*Records for this task*.
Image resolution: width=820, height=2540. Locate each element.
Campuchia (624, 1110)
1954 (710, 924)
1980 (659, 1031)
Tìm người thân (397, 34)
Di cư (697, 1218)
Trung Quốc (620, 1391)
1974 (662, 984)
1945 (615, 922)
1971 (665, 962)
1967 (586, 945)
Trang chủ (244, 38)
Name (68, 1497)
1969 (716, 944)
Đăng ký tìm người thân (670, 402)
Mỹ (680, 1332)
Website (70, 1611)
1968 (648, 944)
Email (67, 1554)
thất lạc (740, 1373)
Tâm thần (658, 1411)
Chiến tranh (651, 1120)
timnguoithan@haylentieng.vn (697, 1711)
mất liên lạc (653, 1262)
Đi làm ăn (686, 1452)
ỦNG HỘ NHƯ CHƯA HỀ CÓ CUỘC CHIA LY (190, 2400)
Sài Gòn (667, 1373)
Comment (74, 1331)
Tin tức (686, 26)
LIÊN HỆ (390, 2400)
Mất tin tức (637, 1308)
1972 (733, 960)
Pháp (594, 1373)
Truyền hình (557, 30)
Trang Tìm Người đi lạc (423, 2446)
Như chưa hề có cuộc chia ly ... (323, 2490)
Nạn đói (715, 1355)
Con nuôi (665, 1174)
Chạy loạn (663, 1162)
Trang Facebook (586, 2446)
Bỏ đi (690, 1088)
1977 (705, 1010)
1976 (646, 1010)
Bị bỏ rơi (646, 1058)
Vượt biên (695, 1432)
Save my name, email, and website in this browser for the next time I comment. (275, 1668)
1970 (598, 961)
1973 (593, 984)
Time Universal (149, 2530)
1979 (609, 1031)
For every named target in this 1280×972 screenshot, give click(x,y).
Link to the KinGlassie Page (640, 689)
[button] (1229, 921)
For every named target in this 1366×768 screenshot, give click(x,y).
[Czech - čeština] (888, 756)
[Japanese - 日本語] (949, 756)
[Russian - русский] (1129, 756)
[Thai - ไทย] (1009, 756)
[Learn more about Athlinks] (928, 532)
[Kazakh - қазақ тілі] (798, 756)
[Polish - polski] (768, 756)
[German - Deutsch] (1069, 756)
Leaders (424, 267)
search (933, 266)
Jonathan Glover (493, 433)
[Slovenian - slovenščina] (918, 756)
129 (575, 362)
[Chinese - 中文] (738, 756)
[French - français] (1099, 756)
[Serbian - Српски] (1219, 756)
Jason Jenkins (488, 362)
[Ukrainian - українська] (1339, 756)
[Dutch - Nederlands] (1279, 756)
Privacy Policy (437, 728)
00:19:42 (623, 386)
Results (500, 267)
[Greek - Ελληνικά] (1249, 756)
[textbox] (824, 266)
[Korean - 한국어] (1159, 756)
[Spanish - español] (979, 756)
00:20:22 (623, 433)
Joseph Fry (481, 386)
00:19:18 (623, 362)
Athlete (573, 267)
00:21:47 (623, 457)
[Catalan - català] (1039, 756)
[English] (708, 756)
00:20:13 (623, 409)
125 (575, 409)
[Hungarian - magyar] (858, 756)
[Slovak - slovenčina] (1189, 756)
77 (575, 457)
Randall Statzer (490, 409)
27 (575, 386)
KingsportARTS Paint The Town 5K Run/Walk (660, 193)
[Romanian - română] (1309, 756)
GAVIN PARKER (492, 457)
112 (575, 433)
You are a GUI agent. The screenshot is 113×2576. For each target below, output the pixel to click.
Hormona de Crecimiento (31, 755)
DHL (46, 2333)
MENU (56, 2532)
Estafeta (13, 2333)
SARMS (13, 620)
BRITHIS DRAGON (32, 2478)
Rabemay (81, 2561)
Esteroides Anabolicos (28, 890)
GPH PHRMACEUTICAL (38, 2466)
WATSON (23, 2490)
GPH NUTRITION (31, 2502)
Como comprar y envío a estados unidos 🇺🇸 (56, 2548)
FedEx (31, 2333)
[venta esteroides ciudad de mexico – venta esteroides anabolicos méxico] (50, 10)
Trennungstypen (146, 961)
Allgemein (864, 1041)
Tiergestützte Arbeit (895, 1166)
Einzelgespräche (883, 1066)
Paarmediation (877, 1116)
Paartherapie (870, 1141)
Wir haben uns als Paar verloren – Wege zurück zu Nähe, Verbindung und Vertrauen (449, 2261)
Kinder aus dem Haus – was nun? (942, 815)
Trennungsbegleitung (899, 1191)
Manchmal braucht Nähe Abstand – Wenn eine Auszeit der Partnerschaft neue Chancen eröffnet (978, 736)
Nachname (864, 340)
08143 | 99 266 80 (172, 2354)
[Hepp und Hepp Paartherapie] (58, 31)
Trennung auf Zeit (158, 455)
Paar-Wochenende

*To do*. Each entry above has to be duplicated exactly as it stands.

*Exercise solution*.
Image resolution: width=820, height=2540. Locate each element.
Campuchia (624, 1110)
1954 (710, 924)
1980 (659, 1031)
Tìm người thân (397, 34)
Di cư (697, 1218)
Trung Quốc (620, 1391)
1974 (662, 984)
1945 (615, 922)
1971 (665, 962)
1967 (586, 945)
Trang chủ (244, 38)
Name (68, 1497)
1969 (716, 944)
Đăng ký tìm người thân (670, 402)
Mỹ (680, 1332)
Website (70, 1611)
1968 (648, 944)
Email (67, 1554)
thất lạc (740, 1373)
Tâm thần (658, 1411)
Chiến tranh (651, 1120)
timnguoithan@haylentieng.vn (697, 1711)
mất liên lạc (653, 1262)
Đi làm ăn (686, 1452)
ỦNG HỘ NHƯ CHƯA HỀ CÓ CUỘC CHIA LY (190, 2400)
Sài Gòn (667, 1373)
Comment (74, 1331)
Tin tức (686, 26)
LIÊN HỆ (390, 2400)
Mất tin tức (637, 1308)
1972 (733, 960)
Pháp (594, 1373)
Truyền hình (557, 30)
Trang Tìm Người đi lạc (423, 2446)
Như chưa hề có cuộc chia ly ... (323, 2490)
Nạn đói (715, 1355)
Con nuôi (665, 1174)
Chạy loạn (663, 1162)
Trang Facebook (586, 2446)
Bỏ đi (690, 1088)
1977 (705, 1010)
1976 (646, 1010)
Bị bỏ rơi (646, 1058)
Vượt biên (695, 1432)
Save my name, email, and website in this browser for the next time I comment. (275, 1668)
1970 (598, 961)
1973 (593, 984)
Time Universal (149, 2530)
1979 (609, 1031)
For every named target in this 1280×972 screenshot, give click(x,y).
Link to the KinGlassie Page (640, 689)
[button] (1229, 921)
For every named target in this 1366×768 screenshot, give click(x,y).
[Czech - čeština] (888, 756)
[Japanese - 日本語] (949, 756)
[Russian - русский] (1129, 756)
[Thai - ไทย] (1009, 756)
[Learn more about Athlinks] (928, 532)
[Kazakh - қазақ тілі] (798, 756)
[Polish - polski] (768, 756)
[German - Deutsch] (1069, 756)
Leaders (424, 267)
search (933, 266)
Jonathan Glover (493, 433)
[Slovenian - slovenščina] (918, 756)
129 (575, 362)
[Chinese - 中文] (738, 756)
[French - français] (1099, 756)
[Serbian - Српски] (1219, 756)
Jason Jenkins (488, 362)
[Ukrainian - українська] (1339, 756)
[Dutch - Nederlands] (1279, 756)
Privacy Policy (437, 728)
00:19:42 (623, 386)
Results (500, 267)
[Greek - Ελληνικά] (1249, 756)
[textbox] (824, 266)
[Korean - 한국어] (1159, 756)
[Spanish - español] (979, 756)
00:20:22 (623, 433)
Joseph Fry (481, 386)
00:19:18 (623, 362)
Athlete (573, 267)
00:21:47 (623, 457)
[Catalan - català] (1039, 756)
[English] (708, 756)
00:20:13 (623, 409)
125 (575, 409)
[Hungarian - magyar] (858, 756)
[Slovak - slovenčina] (1189, 756)
77 (575, 457)
Randall Statzer (490, 409)
27 (575, 386)
KingsportARTS Paint The Town 5K Run/Walk (660, 193)
[Romanian - română] (1309, 756)
GAVIN PARKER (492, 457)
112 (575, 433)
You are a GUI agent. The screenshot is 113×2576. For each target below, output the pixel to click.
Hormona de Crecimiento (31, 755)
DHL (46, 2333)
MENU (56, 2532)
Estafeta (13, 2333)
SARMS (13, 620)
BRITHIS DRAGON (32, 2478)
Rabemay (81, 2561)
Esteroides Anabolicos (28, 890)
GPH PHRMACEUTICAL (38, 2466)
WATSON (23, 2490)
GPH NUTRITION (31, 2502)
Como comprar y envío a estados unidos 🇺🇸 (56, 2548)
FedEx (31, 2333)
[venta esteroides ciudad de mexico – venta esteroides anabolicos méxico] (50, 10)
Trennungstypen (146, 961)
Allgemein (864, 1041)
Tiergestützte Arbeit (895, 1166)
Einzelgespräche (883, 1066)
Paarmediation (877, 1116)
Paartherapie (870, 1141)
Wir haben uns als Paar verloren – Wege zurück zu Nähe, Verbindung und Vertrauen (449, 2261)
Kinder aus dem Haus – was nun? (942, 815)
Trennungsbegleitung (899, 1191)
Manchmal braucht Nähe Abstand – Wenn eine Auszeit der Partnerschaft neue Chancen eröffnet (978, 736)
Nachname (864, 340)
08143 | 99 266 80 (172, 2354)
[Hepp und Hepp Paartherapie] (58, 31)
Trennung auf Zeit (158, 455)
Paar-Wochenende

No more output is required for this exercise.